To quantify the true ‘cost’ of energy is an extremely complex problem as it depends on the age and type of plant operating in a particular country as well as infrastructure and market connections with other countries. To do this analysis for 28 Member States would need extensive modelling and very large datasets. In this study, we therefore provided levelised costs of producing electricity (LCOE) and heat (LCOH). Levelised costs are used for comparing technologies for a variety of different purposes. In this study, they are used to set the size of the interventions and external costs in context of a measure of the cost of energy if the system was being newly developed, without Government intervention. These estimates are based on hypothetical new energy conversion projects. These hypothetical plants do not determine either current market revenues or consumer prices. In addition, we provide estimates of the total capital and operating costs for infrastructure based on information from the Member States.
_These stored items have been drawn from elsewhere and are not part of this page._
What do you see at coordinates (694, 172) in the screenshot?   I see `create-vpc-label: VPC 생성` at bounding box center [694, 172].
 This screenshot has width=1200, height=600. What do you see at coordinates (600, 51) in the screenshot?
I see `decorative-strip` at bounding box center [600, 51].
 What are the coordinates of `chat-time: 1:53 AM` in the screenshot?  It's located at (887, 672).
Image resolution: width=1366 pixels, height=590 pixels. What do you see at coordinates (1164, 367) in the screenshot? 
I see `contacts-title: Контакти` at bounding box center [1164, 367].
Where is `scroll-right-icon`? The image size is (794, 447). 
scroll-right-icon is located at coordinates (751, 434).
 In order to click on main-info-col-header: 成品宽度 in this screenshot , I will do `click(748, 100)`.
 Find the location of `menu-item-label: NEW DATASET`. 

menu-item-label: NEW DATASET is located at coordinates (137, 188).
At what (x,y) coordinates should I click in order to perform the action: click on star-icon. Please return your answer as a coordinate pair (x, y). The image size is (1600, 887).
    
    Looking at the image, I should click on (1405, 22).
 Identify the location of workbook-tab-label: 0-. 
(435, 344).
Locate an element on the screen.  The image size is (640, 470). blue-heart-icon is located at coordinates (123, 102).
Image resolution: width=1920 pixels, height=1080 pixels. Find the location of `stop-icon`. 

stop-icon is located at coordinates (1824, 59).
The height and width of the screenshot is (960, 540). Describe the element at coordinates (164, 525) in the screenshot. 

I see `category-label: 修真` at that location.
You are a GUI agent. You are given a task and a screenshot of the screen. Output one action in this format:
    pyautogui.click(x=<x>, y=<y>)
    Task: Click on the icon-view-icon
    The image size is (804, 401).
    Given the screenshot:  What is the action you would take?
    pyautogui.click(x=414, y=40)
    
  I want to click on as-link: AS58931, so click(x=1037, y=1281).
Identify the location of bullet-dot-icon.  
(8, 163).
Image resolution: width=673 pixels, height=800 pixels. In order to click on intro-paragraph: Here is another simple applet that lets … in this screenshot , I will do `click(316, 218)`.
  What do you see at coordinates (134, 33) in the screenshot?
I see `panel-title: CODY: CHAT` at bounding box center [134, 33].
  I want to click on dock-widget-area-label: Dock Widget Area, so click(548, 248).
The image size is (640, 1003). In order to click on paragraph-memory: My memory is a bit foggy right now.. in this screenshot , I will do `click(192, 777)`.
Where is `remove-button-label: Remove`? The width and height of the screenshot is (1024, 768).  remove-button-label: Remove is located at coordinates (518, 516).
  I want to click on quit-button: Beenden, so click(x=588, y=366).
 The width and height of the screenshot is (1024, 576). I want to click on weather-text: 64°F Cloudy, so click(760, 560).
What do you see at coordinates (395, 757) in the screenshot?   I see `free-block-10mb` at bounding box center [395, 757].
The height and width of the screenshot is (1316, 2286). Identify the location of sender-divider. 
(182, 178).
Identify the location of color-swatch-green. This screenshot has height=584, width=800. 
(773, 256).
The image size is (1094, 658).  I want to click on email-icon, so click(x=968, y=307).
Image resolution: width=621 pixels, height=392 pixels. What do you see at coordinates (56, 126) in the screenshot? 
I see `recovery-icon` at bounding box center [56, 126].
Figure S – 7 presents levelised cost ranges per power generation technology. Levelised costs for electricity range from around 20 €2012/MWh for hydropower running a full load to 200 €2012/MWh for offshore wind and biomass plants running at realised loads5 . Hard coal and natural gas have similar levelised costs (50 €2012/MWh) if running at full load but in recent years the low price of coal and the increase in renewable electricity production has resulted in lower running hours for gas. Levelised costs at realised loads for gas are hence higher and comparable to onshore wind and nuclear. There have been significant reductions in capital costs for photovoltaics between 2008 and 2012, resulting in a fall in levelised costs from above 200 €2012/MWh to around 100 €2012/MWh.
The levelised cost of heat ranges from 20 €2012/MWh for industrial gas boilers to 150 €2012/MWh for heat pumps and wood pellet boilers in certain climate regions. In general, the cost of natural-gas based technology is largely driven by the cost of fuel, while for technologies running on other fuels (heat pumps, biomass boilers), capital expenditures play a larger role.
Electricity and heat technologies are part of the energy system. Transmission and distribution infrastructure is needed to deliver electricity and gas. Total annual expenditures (capital and operation & maintenance together) for the electricity transmission system across the EU28 are around €2012 20 billion. Total annual expenditures (capital and operation & maintenance) for the gas transmission network are of the order of €2012 15 billion in 2012. There were more data gaps in the reported expenditures for the gas transmission network.